(Stored data)
········
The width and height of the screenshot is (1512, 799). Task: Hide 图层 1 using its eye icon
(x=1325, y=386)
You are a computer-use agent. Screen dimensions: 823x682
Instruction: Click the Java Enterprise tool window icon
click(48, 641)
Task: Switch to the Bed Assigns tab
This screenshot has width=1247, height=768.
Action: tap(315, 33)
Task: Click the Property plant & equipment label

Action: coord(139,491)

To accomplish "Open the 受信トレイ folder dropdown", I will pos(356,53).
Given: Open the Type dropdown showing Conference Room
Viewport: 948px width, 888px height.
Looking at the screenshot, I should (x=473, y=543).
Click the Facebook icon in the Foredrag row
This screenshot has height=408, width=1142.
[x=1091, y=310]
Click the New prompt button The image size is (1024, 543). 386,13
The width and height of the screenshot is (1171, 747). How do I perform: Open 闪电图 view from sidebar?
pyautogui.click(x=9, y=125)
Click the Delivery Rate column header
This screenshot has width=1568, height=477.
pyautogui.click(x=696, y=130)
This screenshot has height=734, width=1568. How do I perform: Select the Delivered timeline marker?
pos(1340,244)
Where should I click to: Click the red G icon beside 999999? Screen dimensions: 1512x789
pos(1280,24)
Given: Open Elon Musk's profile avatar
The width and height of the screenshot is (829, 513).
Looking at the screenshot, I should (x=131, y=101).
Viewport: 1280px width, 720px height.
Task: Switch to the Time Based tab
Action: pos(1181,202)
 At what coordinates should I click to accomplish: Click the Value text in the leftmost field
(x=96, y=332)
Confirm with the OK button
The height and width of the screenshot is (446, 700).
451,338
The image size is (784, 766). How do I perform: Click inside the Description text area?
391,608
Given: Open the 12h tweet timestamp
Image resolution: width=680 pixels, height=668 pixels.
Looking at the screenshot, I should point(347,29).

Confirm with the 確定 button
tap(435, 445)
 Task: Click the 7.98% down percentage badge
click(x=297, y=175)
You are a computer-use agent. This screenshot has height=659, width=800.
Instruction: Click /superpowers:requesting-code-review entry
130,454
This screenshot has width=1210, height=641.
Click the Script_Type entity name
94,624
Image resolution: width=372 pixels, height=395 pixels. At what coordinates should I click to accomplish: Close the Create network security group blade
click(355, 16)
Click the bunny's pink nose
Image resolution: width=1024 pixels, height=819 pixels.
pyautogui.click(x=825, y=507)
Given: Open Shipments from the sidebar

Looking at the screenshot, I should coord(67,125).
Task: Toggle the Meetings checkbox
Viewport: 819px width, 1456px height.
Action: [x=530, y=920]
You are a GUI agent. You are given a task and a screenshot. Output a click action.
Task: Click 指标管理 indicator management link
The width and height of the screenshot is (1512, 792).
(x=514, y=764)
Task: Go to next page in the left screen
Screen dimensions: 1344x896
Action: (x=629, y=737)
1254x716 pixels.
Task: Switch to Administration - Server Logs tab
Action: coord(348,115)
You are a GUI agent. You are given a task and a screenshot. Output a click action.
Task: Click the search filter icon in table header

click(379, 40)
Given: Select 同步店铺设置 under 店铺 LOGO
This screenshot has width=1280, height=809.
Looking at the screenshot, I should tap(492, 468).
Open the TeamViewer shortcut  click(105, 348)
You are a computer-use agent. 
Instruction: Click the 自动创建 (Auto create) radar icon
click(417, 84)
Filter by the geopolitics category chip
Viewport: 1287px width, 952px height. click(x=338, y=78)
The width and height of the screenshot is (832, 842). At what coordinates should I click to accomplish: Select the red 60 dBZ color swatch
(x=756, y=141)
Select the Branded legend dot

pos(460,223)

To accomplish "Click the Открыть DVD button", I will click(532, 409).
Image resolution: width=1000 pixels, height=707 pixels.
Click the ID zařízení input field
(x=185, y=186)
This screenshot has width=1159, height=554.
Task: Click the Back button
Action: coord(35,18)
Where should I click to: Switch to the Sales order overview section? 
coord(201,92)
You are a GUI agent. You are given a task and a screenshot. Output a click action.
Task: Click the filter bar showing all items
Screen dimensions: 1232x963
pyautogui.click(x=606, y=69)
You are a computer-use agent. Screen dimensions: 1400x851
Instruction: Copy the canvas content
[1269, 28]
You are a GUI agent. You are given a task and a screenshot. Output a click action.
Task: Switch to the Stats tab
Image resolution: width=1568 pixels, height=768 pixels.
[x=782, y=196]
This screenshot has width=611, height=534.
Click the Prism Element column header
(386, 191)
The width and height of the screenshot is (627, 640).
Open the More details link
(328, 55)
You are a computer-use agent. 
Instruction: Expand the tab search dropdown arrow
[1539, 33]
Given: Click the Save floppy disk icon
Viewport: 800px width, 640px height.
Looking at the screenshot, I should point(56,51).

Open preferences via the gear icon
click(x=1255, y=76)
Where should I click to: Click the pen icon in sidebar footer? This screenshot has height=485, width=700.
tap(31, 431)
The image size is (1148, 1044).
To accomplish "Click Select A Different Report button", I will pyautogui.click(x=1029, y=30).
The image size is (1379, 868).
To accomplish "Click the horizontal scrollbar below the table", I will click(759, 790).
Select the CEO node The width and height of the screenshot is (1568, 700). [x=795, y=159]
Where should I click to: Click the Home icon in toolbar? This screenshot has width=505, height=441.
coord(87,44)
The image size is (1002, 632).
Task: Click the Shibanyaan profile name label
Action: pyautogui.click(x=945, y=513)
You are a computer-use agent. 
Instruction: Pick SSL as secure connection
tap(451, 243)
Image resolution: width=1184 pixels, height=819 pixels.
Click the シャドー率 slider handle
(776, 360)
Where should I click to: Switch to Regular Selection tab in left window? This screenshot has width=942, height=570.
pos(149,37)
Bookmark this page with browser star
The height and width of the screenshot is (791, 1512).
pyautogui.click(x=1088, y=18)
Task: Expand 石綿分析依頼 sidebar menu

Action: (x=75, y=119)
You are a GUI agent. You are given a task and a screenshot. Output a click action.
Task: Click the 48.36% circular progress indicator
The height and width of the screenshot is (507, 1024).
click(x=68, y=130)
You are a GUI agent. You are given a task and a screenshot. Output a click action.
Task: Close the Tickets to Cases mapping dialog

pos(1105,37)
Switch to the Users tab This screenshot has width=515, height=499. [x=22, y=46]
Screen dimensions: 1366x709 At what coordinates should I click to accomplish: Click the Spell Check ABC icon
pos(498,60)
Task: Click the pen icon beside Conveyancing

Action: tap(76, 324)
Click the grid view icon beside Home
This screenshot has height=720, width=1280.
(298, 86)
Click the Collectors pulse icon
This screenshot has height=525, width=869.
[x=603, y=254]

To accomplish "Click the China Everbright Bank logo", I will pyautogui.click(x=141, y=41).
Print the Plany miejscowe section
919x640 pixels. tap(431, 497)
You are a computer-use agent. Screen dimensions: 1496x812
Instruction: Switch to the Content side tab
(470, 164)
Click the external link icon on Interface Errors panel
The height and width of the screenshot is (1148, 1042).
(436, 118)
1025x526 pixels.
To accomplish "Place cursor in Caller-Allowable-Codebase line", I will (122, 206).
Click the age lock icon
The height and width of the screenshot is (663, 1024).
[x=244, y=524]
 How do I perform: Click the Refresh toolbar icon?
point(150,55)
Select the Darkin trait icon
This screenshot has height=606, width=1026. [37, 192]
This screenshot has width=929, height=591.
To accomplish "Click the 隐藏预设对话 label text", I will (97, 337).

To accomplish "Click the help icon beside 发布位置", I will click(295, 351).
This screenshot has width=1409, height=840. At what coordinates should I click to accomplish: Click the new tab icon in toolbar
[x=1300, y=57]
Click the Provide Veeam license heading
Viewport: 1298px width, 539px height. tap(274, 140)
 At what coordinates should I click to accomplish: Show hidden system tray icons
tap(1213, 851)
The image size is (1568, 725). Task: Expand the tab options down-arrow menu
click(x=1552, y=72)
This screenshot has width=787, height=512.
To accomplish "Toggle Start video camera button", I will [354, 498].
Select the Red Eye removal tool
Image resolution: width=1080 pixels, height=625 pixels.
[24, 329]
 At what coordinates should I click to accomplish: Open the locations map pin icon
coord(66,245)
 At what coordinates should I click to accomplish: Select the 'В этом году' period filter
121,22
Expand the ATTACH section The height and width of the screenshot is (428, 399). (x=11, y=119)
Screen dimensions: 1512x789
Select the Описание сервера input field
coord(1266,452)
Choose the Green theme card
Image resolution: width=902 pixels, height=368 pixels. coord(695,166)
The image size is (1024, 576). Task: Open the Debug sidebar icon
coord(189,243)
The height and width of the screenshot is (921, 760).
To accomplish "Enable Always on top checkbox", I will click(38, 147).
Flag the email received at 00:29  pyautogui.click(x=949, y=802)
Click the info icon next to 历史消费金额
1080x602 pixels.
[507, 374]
········
Problem to work on:
With the line that has "Where should I click to: Click the pen" as the first and the line that has "Select the CEO" as the last, repeat exactly that run of lines above and no more.

Result of the task:
Where should I click to: Click the pen icon in sidebar footer? This screenshot has height=485, width=700.
tap(31, 431)
The image size is (1148, 1044).
To accomplish "Click Select A Different Report button", I will pyautogui.click(x=1029, y=30).
The image size is (1379, 868).
To accomplish "Click the horizontal scrollbar below the table", I will click(759, 790).
Select the CEO node The width and height of the screenshot is (1568, 700). [x=795, y=159]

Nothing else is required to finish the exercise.